Curtobesaster Temporal range: Lochkovian PreꞒ Ꞓ O S D C P T J K Pg N

Scientific classification
- Kingdom: Animalia
- Phylum: Echinodermata
- Class: Asteroidea
- Order: †Hadrosida
- Family: †Hudsonasteridae
- Genus: †Curtobesaster Jell, 2026
- Species: †C. brachiatus
- Binomial name: †Curtobesaster brachiatus Jell, 2026

= Curtobesaster =

- Genus: Curtobesaster
- Species: brachiatus
- Authority: Jell, 2026
- Parent authority: Jell, 2026

Extinct genus of hudsonasterid echinoderm

Curtobesaster is an extinct hudsonasterid echinoderm from the Early Devonian of Australia. It is a monotypic genus, containing only Curtobesaster brachiatus.

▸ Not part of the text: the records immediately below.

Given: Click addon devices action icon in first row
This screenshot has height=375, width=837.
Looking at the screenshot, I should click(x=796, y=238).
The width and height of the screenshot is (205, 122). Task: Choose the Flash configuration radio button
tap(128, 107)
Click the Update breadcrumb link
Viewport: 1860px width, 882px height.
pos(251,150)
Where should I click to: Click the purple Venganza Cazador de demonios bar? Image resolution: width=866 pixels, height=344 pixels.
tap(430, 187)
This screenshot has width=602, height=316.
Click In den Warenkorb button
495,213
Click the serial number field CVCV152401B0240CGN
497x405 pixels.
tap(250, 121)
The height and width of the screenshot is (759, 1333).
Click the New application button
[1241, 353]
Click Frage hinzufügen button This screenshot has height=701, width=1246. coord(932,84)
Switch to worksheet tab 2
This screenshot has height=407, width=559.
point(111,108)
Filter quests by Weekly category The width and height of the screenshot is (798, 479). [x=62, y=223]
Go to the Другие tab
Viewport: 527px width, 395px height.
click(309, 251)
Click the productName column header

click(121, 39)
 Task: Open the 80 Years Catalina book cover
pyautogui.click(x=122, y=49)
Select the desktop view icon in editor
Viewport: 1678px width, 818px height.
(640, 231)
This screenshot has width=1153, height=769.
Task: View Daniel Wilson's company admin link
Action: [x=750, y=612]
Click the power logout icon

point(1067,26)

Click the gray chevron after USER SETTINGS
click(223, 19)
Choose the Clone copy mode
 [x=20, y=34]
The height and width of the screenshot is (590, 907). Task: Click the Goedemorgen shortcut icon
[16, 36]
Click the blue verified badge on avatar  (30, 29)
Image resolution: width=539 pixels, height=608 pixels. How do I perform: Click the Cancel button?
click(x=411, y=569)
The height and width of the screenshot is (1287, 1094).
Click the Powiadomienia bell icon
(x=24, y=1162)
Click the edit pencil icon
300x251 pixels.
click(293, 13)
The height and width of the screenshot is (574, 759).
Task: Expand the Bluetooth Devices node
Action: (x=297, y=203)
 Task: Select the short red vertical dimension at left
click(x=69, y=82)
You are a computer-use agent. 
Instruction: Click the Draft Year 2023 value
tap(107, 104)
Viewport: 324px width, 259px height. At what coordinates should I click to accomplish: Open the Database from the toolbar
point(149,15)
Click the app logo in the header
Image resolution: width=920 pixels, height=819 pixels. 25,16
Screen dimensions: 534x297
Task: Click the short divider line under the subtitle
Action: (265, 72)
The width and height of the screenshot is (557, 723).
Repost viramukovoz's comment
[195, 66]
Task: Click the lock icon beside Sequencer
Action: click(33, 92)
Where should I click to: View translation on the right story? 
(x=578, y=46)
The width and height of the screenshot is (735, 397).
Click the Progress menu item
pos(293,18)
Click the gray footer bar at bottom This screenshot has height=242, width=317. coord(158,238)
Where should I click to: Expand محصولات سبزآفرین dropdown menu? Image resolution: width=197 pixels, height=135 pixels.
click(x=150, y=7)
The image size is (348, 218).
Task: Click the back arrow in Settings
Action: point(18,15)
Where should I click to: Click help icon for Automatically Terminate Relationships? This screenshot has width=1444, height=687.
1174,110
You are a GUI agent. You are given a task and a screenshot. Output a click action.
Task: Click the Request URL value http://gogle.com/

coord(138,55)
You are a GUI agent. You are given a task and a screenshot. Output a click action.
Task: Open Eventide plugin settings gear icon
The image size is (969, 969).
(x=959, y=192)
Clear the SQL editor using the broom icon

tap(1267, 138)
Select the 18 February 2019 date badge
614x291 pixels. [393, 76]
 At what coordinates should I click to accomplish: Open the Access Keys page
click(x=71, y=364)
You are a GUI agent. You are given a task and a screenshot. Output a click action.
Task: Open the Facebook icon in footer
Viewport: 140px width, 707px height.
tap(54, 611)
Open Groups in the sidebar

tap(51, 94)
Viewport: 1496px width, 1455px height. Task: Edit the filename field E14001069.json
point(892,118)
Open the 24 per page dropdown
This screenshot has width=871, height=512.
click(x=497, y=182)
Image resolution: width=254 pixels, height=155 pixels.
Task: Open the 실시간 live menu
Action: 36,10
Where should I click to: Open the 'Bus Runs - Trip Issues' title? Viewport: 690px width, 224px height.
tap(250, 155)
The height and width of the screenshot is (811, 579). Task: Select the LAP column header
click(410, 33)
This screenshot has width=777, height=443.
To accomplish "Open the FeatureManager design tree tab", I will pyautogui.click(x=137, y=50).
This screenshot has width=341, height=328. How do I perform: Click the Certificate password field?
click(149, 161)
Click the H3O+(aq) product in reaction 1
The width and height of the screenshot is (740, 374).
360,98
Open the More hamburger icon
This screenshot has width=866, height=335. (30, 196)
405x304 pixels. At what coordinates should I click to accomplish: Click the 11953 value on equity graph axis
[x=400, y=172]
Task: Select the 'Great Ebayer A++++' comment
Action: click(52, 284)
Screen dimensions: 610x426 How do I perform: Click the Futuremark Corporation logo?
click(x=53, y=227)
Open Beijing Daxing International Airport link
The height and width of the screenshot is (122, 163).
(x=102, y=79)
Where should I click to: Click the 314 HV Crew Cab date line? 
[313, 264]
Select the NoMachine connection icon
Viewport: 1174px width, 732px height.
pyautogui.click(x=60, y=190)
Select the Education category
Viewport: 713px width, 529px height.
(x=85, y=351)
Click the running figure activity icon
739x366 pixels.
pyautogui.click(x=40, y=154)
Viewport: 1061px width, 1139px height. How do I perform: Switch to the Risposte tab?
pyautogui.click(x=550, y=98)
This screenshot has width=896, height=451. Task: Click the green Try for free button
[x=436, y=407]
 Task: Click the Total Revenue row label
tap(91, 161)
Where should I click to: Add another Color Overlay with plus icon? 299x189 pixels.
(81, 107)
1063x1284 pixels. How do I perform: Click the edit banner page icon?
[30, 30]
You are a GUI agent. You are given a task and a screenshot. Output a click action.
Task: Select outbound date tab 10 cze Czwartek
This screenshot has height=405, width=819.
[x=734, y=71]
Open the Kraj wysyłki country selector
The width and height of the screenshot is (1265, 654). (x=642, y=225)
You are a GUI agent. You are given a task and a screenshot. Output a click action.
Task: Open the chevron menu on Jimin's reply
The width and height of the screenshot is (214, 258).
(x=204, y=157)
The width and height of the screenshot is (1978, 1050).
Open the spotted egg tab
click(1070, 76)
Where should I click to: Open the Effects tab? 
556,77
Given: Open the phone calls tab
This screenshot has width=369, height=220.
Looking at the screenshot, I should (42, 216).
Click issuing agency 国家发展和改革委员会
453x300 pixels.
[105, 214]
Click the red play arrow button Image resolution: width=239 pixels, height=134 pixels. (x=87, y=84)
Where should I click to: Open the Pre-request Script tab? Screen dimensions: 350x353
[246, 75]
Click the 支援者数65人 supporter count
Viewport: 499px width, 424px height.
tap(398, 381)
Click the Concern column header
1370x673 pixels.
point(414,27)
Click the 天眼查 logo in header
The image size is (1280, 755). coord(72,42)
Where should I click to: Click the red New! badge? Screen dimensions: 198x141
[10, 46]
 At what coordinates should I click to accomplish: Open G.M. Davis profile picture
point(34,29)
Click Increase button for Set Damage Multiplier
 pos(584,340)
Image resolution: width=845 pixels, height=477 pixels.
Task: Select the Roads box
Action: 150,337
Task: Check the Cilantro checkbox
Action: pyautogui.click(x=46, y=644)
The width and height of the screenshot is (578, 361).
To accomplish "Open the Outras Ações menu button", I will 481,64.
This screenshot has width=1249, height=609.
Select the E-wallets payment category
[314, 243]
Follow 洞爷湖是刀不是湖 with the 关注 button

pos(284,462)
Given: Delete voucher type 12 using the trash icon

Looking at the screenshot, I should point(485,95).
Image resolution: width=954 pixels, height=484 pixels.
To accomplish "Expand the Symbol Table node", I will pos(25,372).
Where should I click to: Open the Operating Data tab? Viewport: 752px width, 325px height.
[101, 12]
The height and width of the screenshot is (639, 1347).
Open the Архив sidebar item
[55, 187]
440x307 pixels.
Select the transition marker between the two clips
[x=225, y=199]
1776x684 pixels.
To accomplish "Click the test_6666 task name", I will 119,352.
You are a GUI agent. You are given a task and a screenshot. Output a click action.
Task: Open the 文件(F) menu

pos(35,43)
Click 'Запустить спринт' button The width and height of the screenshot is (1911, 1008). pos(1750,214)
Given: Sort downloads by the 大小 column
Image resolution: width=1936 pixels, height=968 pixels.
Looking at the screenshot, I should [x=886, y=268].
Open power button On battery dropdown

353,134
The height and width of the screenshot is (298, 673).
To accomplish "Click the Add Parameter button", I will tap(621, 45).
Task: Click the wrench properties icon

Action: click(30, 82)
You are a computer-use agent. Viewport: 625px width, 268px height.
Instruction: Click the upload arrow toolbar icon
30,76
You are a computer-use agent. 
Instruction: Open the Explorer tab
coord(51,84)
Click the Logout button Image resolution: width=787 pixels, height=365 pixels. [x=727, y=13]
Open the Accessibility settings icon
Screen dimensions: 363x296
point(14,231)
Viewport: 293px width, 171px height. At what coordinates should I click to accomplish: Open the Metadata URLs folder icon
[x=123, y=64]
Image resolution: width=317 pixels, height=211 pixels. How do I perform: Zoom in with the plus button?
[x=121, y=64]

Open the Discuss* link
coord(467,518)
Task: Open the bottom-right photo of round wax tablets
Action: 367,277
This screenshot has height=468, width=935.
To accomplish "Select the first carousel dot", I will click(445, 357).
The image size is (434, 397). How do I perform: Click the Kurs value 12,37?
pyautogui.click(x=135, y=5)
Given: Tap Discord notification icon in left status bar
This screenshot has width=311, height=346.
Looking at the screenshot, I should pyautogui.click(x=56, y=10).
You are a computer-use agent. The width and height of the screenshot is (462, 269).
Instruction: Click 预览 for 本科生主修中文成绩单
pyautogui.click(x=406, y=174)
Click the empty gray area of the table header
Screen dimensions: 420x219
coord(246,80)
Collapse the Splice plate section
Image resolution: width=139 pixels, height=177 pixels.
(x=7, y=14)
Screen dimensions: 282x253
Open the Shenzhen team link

== Discovery and naming ==
The holotype material for Curtobesaster was found in the Devonian aged layers of Humevale Formation of Clonbinane, Australia in 2025, and was formally described and named in 2026.

The generic name Curtobesaster derives from the Latin words Curtus, to mean "short"; obesus, to mean "fat"; and the Greek suffix word -aster, to mean "star". The specific name brachiatus directly derives from the Latin word of the same spelling, brachiatus, to mean "arm". The full name is in reference to the short and fat arms of the starfish.

== Description ==
Curtobesaster brachiatus is a pentagonal-shaped starfish, with five short, fat arms. The dorsal side of the disc is notably inflated, and is covered in a mesh-work of small, convex plates. The primary radial plates are short and wide, and have slightly elongated ends. The arms themselves are composed of three columns, which are all separated, and sit in a similar mesh-like pattern of smaller sub-circular plates as seen on the disc. The larger plates decrease in size, and become more sub-quadrate towards the distal end of the arm.

Known specimens are poorly preserved, making any finer measurements difficult, but it is noted to be larger than Girvanaster.